Le ministre François-Philippe Champagne.

TGF: Champagne préfère la fréquence à la vitesse

Le ministre et député de Saint-Maurice-Champlain François-Philippe Champagne a profité de son passage dans son comté, ces jours-ci, pour tenir sa réunion annuelle avec les maires et mairesses des MRC des Chenaux et de Mékinac. Il a aussi discuté avec le maire de Trois-Rivières afin de connaître les enjeux qui préoccupent les élus de sa circonscription. Il semble que la téléphonie cellulaire et Internet haute vitesse fassent partie des principaux enjeux dans les deux MRC.

Quant à la Ville de Trois-Rivières, c’est évidemment les questions du train à haute fréquence de même que l’aéroport qui sont ressorties de la conversation entre le maire Yves Lévesque et le ministre.

L’idée de relier Québec et Montréal par un monorail suspendu à grande vitesse, comme l’a relancée récemment le premier ministre du Québec, Philippe Couillard, n’emballe pas nécessairement le ministre Champagne.

«J’aime voir grand, mais si l’on regarde de façon réaliste, on doit voir que l’offre qui est proposée aujourd’hui c’est un train à haute fréquence. C’est ce que Via Rail a privilégié pour desservir le corridor Québec-Windsor», rappelle M. Champagne.

«Je reprends un peu la proposition de Via Rail qui est un train à haute fréquence. Ce qu’on sait des études qui ont été réalisées, c’est la question de la fréquence. Pour avoir vécu en Europe, c’est la régularité et la fréquence qui font qu’on prend le train. Le délai est moins important que la fréquence. Ce qui compte, ce n’est pas d’avoir un train seulement le matin ou l’après-midi. Plus de fréquence permet la flexibilité», estime le ministre.

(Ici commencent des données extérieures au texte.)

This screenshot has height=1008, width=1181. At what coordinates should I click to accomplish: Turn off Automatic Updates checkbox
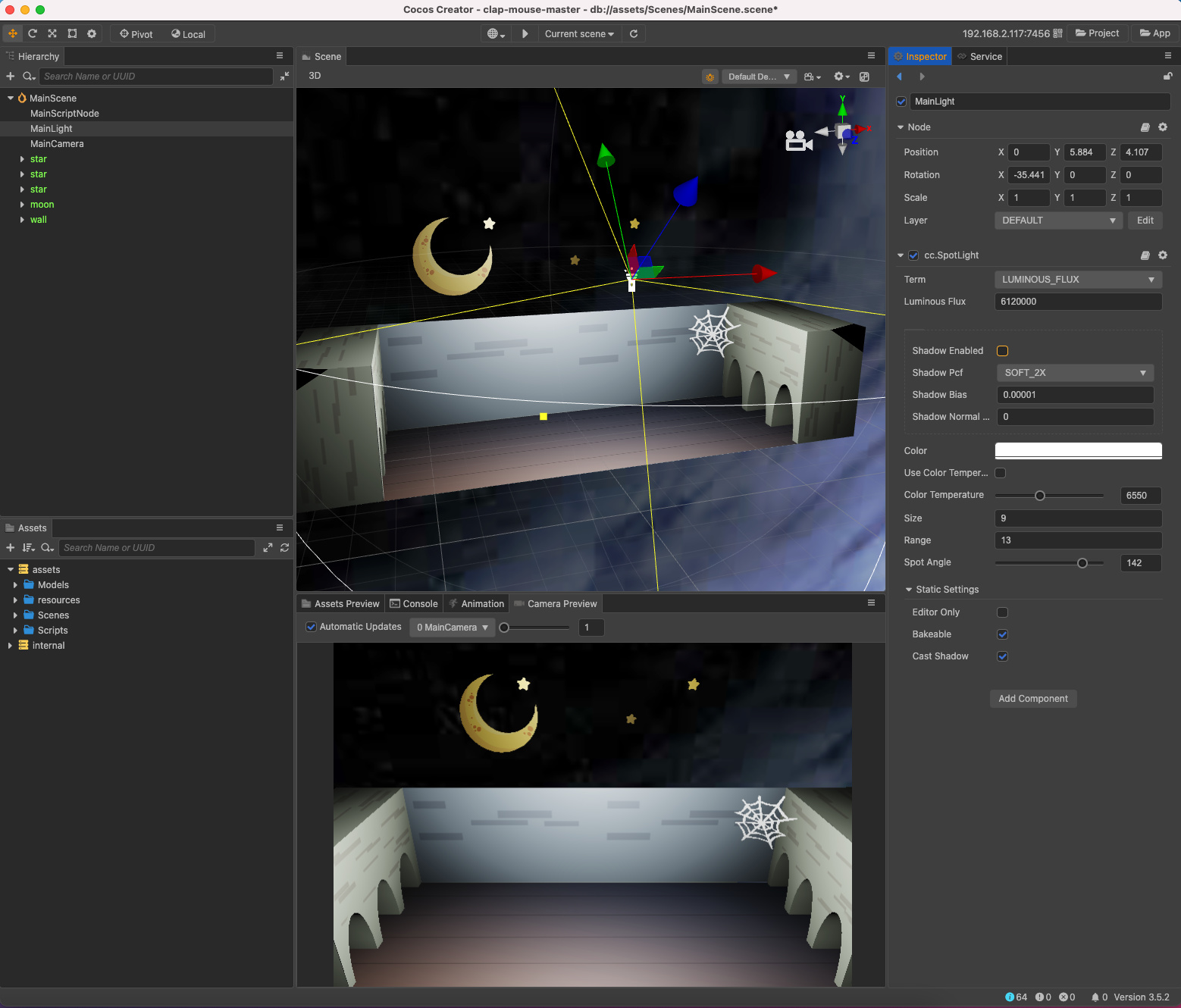pos(311,627)
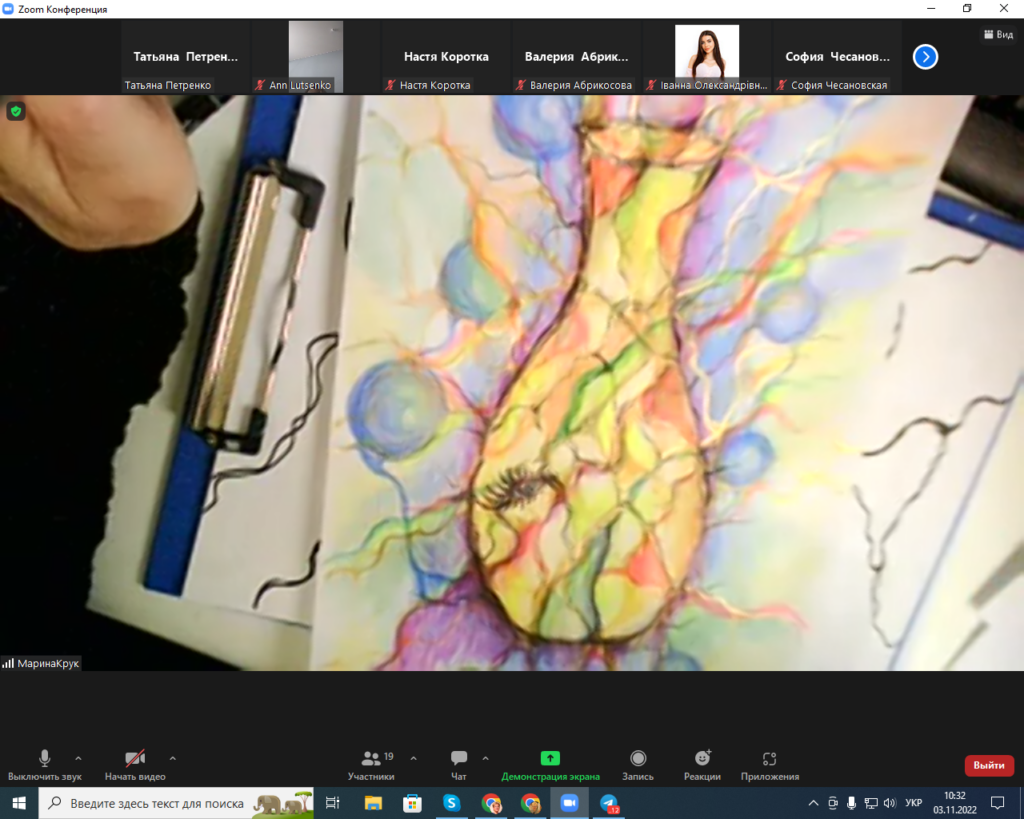
Task: Expand the chat options arrow
Action: pyautogui.click(x=486, y=757)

«Je pense que la haute fréquence privilégiée par Via Rail est la bonne (solution)», dit-il.

«Ce que j’ai toujours dit, c’est qu’on doit parler tous d’une voix, tous les élus de la Mauricie», ajoute M. Champagne.

Le ministre précise qu’il est en faveur d’une telle infrastructure à cause de ses retombées économiques et récréotouristiques. «Ça nous rapprocherait des deux grands pôles que sont Québec et Montréal», fait-il valoir.

«Je serai toujours là pour appuyer (le projet) parce que c’est vraiment un outil de développement», plaide M. Champagne.